Heh, clearly the use of "finlandisms" have also been taken into account :)

 Well, the week wasn't all just fun and games, as the funeral for Gerda (Micke's maternal grandmother) was held on Saturday in Purmo. 16 people attended, all close relatives. I ended up being the only girl wearing a long black dress, and I had the "ho" boots on. *sigh* But another girl had white pumps on, so I didn't feel to bad about the shoes after all. It snowed the whole night before the funeral, so the church and the cemetery was covered beautifully in snow.
The ceremony in the small church in Purmo was nice, if you can describe a funeral as "nice". We cried, as in "I used up most of our tissue papers". The priest held the sermon about how life and death are part of a whole, and how Gerda now is with God and how we shouldn't worry about her anymore.

It was cold when we held the ceremony at the cemetery, both me and Micke's sister Tina got our feet pretty much frozen solid. We sang "Härlig är jorden", which was quite fitting, even though it's a psalm mostly sung at Christmas.
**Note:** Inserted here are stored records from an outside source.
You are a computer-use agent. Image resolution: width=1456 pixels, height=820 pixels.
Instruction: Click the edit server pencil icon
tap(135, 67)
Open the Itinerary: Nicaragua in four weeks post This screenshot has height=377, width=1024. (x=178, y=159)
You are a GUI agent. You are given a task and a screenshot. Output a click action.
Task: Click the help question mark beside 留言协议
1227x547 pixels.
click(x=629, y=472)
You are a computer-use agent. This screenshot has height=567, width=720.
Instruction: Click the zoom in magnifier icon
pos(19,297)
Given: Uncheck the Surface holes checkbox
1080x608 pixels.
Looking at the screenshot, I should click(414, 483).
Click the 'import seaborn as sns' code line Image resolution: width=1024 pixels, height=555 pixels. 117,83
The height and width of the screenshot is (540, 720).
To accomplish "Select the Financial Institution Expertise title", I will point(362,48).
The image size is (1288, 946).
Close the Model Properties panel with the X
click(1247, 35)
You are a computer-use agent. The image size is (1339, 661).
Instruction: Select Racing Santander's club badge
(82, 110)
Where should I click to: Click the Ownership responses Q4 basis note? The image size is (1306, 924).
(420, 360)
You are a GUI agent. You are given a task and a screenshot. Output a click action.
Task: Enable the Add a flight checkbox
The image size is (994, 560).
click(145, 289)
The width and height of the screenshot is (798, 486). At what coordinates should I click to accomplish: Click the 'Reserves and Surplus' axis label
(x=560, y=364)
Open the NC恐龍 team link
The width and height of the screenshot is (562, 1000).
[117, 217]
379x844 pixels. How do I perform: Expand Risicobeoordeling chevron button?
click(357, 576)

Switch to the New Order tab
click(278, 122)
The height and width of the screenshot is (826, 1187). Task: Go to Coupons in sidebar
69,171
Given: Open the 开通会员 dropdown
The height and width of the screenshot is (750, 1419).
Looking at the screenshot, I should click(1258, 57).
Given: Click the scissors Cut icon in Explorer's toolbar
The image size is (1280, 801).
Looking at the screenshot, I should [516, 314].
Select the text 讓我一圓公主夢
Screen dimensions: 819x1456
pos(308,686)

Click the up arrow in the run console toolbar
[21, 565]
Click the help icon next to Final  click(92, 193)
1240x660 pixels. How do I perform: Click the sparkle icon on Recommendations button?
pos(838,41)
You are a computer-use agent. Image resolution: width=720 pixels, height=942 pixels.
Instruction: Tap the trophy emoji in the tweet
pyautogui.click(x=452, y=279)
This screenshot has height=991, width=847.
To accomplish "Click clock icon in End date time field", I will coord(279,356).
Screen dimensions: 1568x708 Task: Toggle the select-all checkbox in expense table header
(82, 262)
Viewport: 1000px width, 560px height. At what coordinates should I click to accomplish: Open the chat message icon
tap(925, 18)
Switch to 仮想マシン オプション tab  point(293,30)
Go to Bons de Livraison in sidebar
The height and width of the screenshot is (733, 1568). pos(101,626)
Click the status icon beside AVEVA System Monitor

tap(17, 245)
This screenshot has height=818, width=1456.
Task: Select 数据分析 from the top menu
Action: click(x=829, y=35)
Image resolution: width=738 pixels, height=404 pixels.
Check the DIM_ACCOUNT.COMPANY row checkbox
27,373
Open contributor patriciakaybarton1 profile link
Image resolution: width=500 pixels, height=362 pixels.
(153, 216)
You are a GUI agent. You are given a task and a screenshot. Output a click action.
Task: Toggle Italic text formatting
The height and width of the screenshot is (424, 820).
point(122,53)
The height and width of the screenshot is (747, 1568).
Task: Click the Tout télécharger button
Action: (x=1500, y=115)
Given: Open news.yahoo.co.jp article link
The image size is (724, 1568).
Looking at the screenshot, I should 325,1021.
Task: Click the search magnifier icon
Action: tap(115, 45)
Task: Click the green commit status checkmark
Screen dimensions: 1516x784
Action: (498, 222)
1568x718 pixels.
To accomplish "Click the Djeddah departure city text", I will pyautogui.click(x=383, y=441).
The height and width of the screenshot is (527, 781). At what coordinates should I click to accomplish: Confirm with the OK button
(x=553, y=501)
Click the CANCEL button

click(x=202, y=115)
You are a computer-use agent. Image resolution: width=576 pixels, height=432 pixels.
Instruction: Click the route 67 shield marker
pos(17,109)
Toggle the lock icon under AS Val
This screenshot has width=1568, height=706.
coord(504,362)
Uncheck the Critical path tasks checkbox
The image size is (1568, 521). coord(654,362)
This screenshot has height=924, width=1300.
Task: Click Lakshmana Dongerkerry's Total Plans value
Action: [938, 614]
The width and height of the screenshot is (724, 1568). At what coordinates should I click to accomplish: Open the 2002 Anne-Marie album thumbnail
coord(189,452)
Micke and the other coffin-bearers did their job well, although they were all pretty upset. For me, it was the first time ever that I've walked with people to the cemetery and actually buried the person! I've only attended funerals where the coffin is left in the church, to get cremated. It felt... weird... I guess, to do it this "original" way instead.

Well, I learned a thing or two this weekend, and I still feel like I know too little about "how thing are done" up in Ostrobothnia, but I'm learning. I think I learned the most from speaking with Micke's paternal grandmother Laimi on Saturday evening. She's really wonderful, and she makes me miss my own granny so very much.
Oh well, now I've definitely written enough, I guess I'll better get back to work.